Posted on November 20, 2019
( 5 minute read )

After an exchange of various news items, Bernard mentioned his visit to the Thought Bubble Festival in Harrogate the previous week where a wide range of novel and comic book authors had appeared; Bernard had attended a panel on web comics which had looked at the artistic issues and the technical ones — specifically that web comics do not pay, though it is possible to raise money through patrons or kickstarter funding. There are a couple of web comic platforms but users are at the mercy of their respective companies and might potentially lose everything if the company so decides.

This led into a discussion of the consumer orientation of so many people which leads them to accept and to propagate consumerist approaches rather than to look for collaborative approaches.

Bernard then shared progress on the astronomy project. The building is almost complete and has a horizontally sliding roof which the Raspberry Pi will activate by signalling to the motors.

He has decided to SSH to the Raspberry Pi rather than to the web server as he can find out from the Raspberry Pi if the server is down and he demonstrated how he could access the Raspberry Pi using either a web interface or an ncurses interface.

The server is set to listen to the Raspberry Pi and Redis is used as a short term store with Postgres as the long term store.
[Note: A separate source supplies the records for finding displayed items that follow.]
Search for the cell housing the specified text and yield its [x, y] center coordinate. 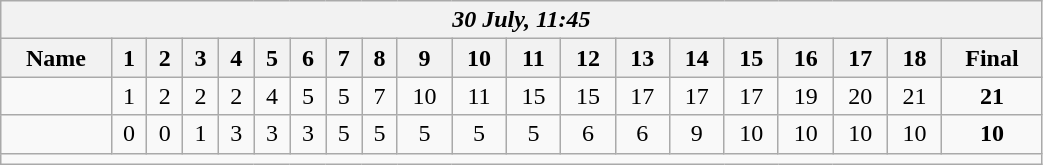
18 [914, 58]
20 [860, 96]
Final [992, 58]
8 [380, 58]
Name [56, 58]
16 [805, 58]
30 July, 11:45 [522, 20]
13 [642, 58]
14 [697, 58]
19 [805, 96]
12 [588, 58]
Return [x, y] of the center of cell containing provided text 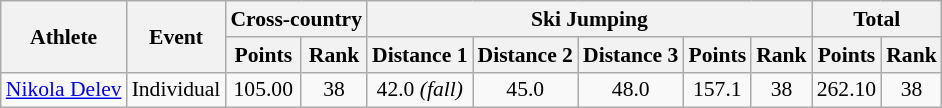
45.0 [526, 90]
262.10 [846, 90]
105.00 [263, 90]
Total [877, 19]
Distance 1 [420, 55]
Athlete [64, 36]
Ski Jumping [590, 19]
Distance 3 [630, 55]
48.0 [630, 90]
Distance 2 [526, 55]
Cross-country [296, 19]
Event [176, 36]
42.0 (fall) [420, 90]
157.1 [717, 90]
Individual [176, 90]
Nikola Delev [64, 90]
From the cell containing the given text, extract its center point as [X, Y] coordinate. 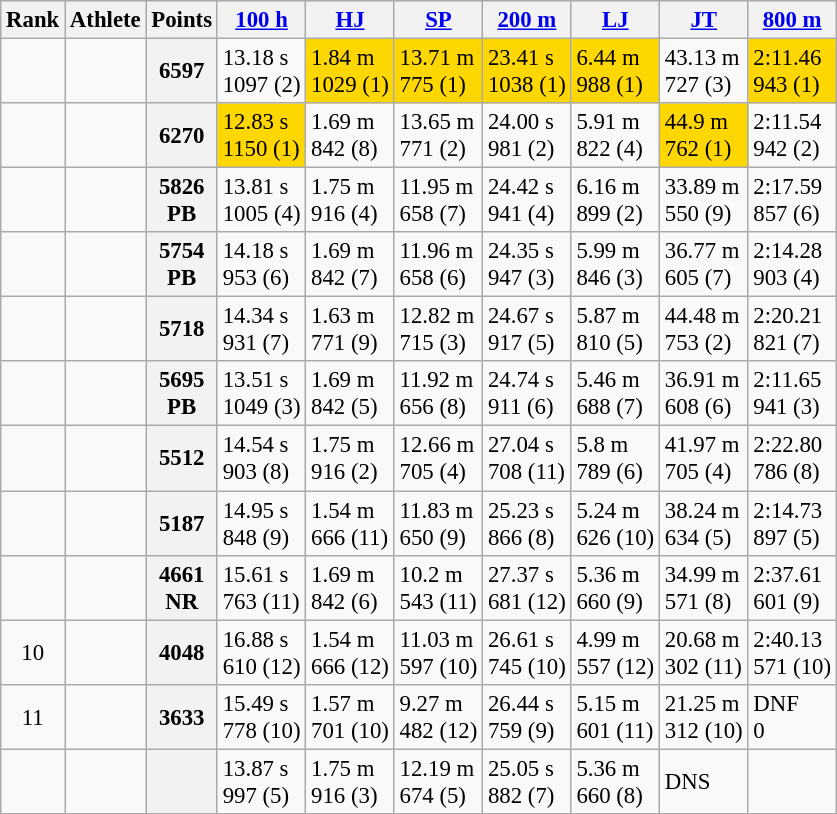
200 m [527, 20]
1.69 m842 (6) [350, 588]
44.48 m753 (2) [704, 330]
6597 [182, 72]
HJ [350, 20]
2:17.59857 (6) [792, 200]
13.18 s1097 (2) [261, 72]
12.19 m674 (5) [438, 782]
5.46 m688 (7) [615, 394]
11.03 m597 (10) [438, 652]
5695PB [182, 394]
5.99 m846 (3) [615, 264]
6270 [182, 136]
5826PB [182, 200]
2:14.28903 (4) [792, 264]
36.91 m608 (6) [704, 394]
10.2 m543 (11) [438, 588]
4.99 m557 (12) [615, 652]
2:40.13571 (10) [792, 652]
6.44 m988 (1) [615, 72]
14.54 s903 (8) [261, 458]
36.77 m605 (7) [704, 264]
24.74 s911 (6) [527, 394]
1.69 m842 (8) [350, 136]
38.24 m634 (5) [704, 524]
43.13 m727 (3) [704, 72]
27.04 s708 (11) [527, 458]
33.89 m550 (9) [704, 200]
5754PB [182, 264]
26.61 s745 (10) [527, 652]
3633 [182, 716]
13.81 s1005 (4) [261, 200]
5718 [182, 330]
27.37 s681 (12) [527, 588]
26.44 s759 (9) [527, 716]
800 m [792, 20]
5.87 m810 (5) [615, 330]
25.23 s866 (8) [527, 524]
2:22.80786 (8) [792, 458]
Points [182, 20]
14.18 s953 (6) [261, 264]
5512 [182, 458]
41.97 m705 (4) [704, 458]
11.92 m656 (8) [438, 394]
12.82 m715 (3) [438, 330]
2:11.54942 (2) [792, 136]
24.00 s981 (2) [527, 136]
24.67 s917 (5) [527, 330]
25.05 s882 (7) [527, 782]
1.63 m771 (9) [350, 330]
1.75 m916 (3) [350, 782]
11 [33, 716]
2:14.73897 (5) [792, 524]
SP [438, 20]
1.75 m916 (4) [350, 200]
5.15 m601 (11) [615, 716]
24.35 s947 (3) [527, 264]
1.69 m842 (7) [350, 264]
20.68 m302 (11) [704, 652]
2:37.61601 (9) [792, 588]
1.75 m916 (2) [350, 458]
5.36 m660 (9) [615, 588]
1.69 m842 (5) [350, 394]
Athlete [106, 20]
5.91 m822 (4) [615, 136]
JT [704, 20]
4048 [182, 652]
2:11.46943 (1) [792, 72]
16.88 s610 (12) [261, 652]
12.83 s1150 (1) [261, 136]
2:11.65941 (3) [792, 394]
13.87 s997 (5) [261, 782]
11.95 m658 (7) [438, 200]
1.84 m1029 (1) [350, 72]
DNF0 [792, 716]
5.8 m789 (6) [615, 458]
34.99 m571 (8) [704, 588]
11.83 m650 (9) [438, 524]
2:20.21821 (7) [792, 330]
1.54 m666 (11) [350, 524]
6.16 m899 (2) [615, 200]
5.36 m660 (8) [615, 782]
100 h [261, 20]
13.65 m771 (2) [438, 136]
23.41 s1038 (1) [527, 72]
12.66 m705 (4) [438, 458]
DNS [704, 782]
44.9 m762 (1) [704, 136]
Rank [33, 20]
9.27 m482 (12) [438, 716]
5.24 m626 (10) [615, 524]
1.57 m701 (10) [350, 716]
13.71 m775 (1) [438, 72]
14.95 s848 (9) [261, 524]
14.34 s931 (7) [261, 330]
15.49 s778 (10) [261, 716]
5187 [182, 524]
15.61 s763 (11) [261, 588]
LJ [615, 20]
21.25 m312 (10) [704, 716]
11.96 m658 (6) [438, 264]
13.51 s1049 (3) [261, 394]
10 [33, 652]
1.54 m666 (12) [350, 652]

The Remscope has a presence on Mastodon which Bernard also demonstrated.

He has found it better to separate the different services rather than to have them all on the one server and now needs to decide on whether to have a single user or the option for multiple users on Postgres.

He noted that calculating the exact position of stars is very difficult because of issues like wobbles in orbits and the effects on light travelling over long distances and most programs use data provided by two US websites. However, they had gone offline for six months for an upgrade leaving the programs unable to work; so programmers had had to locate alternative sites for the necessary data.

Responding to a question John had posed about server side scripts, he had used Python for which there are plenty of libraries. For complex work Tony suggested Django and Flask while simple scripts can be done in PHP.

Darren asked about the next part of his OU course which involves IT management using the ITIL (Information Technology Infrastructure Library) framework. John noted that, under ‘Continual improvement’ is a framework which originated as a framework for developing engineering systems created by the OU Systems Department in the early 1980s and adopted as a framework for continual improvement by the OU Management Department.

There is handout Making things happen on John’s website which contains the original framework and instructions on how to use it. David protested that the diagram goes anticlockwise and John explained that, in systems thinking, the convention is that diagrams go anticlockwise.

In response to a comment about managing databases, John said that it was important to distinguish strategic and operational management; database management is normally an operational rather than a strategic management issue.

One person who sets this out clearly is Stafford Beer, a summary of whose ideas are in another handout Theories of management on John’s website. He identifies two key areas of strategic management and two key areas of operational management all of which are essential for successful management.

Following discussion, it was agreed to schedule a festive meal for Thursday, 12 December 2019 on the grounds that the pubs might fill up after 10 pm.